▶ **What you need to do**: Rewrite everything from the line containing "The height and width of the screenshot is (623, 997)." down to the end of the rows, changing each "Viewport" to "Window" and keeping all else the same.

(Stored dataset rows)
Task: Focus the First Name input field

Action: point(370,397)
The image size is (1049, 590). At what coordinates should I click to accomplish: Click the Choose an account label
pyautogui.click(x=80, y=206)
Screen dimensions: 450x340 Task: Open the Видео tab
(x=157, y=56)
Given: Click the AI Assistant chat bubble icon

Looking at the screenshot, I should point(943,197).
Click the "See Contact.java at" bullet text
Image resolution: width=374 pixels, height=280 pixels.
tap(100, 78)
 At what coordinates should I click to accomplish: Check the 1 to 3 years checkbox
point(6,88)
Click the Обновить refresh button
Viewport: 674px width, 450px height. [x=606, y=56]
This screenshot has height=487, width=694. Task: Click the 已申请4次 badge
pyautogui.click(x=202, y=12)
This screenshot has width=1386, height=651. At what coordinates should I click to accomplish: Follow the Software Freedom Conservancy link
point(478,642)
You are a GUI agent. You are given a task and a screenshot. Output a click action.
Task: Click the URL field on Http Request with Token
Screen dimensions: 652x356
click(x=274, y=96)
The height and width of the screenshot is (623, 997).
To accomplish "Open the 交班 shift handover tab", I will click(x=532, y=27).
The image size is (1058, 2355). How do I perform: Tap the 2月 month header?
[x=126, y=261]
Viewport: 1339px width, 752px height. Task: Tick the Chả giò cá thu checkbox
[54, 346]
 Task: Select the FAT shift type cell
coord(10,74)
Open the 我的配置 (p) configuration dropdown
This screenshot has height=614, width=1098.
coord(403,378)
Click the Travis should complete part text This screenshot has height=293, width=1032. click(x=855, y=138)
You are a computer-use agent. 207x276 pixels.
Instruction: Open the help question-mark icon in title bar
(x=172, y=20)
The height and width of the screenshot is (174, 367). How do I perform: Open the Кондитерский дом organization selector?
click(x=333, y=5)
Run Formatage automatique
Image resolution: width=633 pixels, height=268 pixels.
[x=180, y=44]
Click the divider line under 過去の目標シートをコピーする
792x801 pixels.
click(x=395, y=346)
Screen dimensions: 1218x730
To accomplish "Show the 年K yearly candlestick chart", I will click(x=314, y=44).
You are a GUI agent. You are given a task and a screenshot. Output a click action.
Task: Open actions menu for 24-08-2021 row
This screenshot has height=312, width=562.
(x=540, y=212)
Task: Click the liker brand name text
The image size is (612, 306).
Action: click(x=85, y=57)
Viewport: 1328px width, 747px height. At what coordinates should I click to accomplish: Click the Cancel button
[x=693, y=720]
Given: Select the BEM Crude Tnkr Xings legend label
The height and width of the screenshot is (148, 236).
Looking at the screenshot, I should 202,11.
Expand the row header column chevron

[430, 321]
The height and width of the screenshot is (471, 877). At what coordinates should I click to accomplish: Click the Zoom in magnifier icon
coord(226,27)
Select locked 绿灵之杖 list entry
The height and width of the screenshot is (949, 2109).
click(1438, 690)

▶ **Exercise output**:
The height and width of the screenshot is (623, 997).
To accomplish "Open the 交班 shift handover tab", I will click(x=532, y=27).
The image size is (1058, 2355). How do I perform: Tap the 2月 month header?
[x=126, y=261]
Window: 1339px width, 752px height. Task: Tick the Chả giò cá thu checkbox
[54, 346]
 Task: Select the FAT shift type cell
coord(10,74)
Open the 我的配置 (p) configuration dropdown
This screenshot has height=614, width=1098.
coord(403,378)
Click the Travis should complete part text This screenshot has height=293, width=1032. click(x=855, y=138)
You are a computer-use agent. 207x276 pixels.
Instruction: Open the help question-mark icon in title bar
(x=172, y=20)
The height and width of the screenshot is (174, 367). How do I perform: Open the Кондитерский дом organization selector?
click(x=333, y=5)
Run Formatage automatique
Image resolution: width=633 pixels, height=268 pixels.
[x=180, y=44]
Click the divider line under 過去の目標シートをコピーする
792x801 pixels.
click(x=395, y=346)
Screen dimensions: 1218x730
To accomplish "Show the 年K yearly candlestick chart", I will click(x=314, y=44).
You are a GUI agent. You are given a task and a screenshot. Output a click action.
Task: Open actions menu for 24-08-2021 row
This screenshot has height=312, width=562.
(x=540, y=212)
Task: Click the liker brand name text
The image size is (612, 306).
Action: click(x=85, y=57)
Window: 1328px width, 747px height. At what coordinates should I click to accomplish: Click the Cancel button
[x=693, y=720]
Given: Select the BEM Crude Tnkr Xings legend label
The height and width of the screenshot is (148, 236).
Looking at the screenshot, I should 202,11.
Expand the row header column chevron

[430, 321]
The height and width of the screenshot is (471, 877). At what coordinates should I click to accomplish: Click the Zoom in magnifier icon
coord(226,27)
Select locked 绿灵之杖 list entry
The height and width of the screenshot is (949, 2109).
click(1438, 690)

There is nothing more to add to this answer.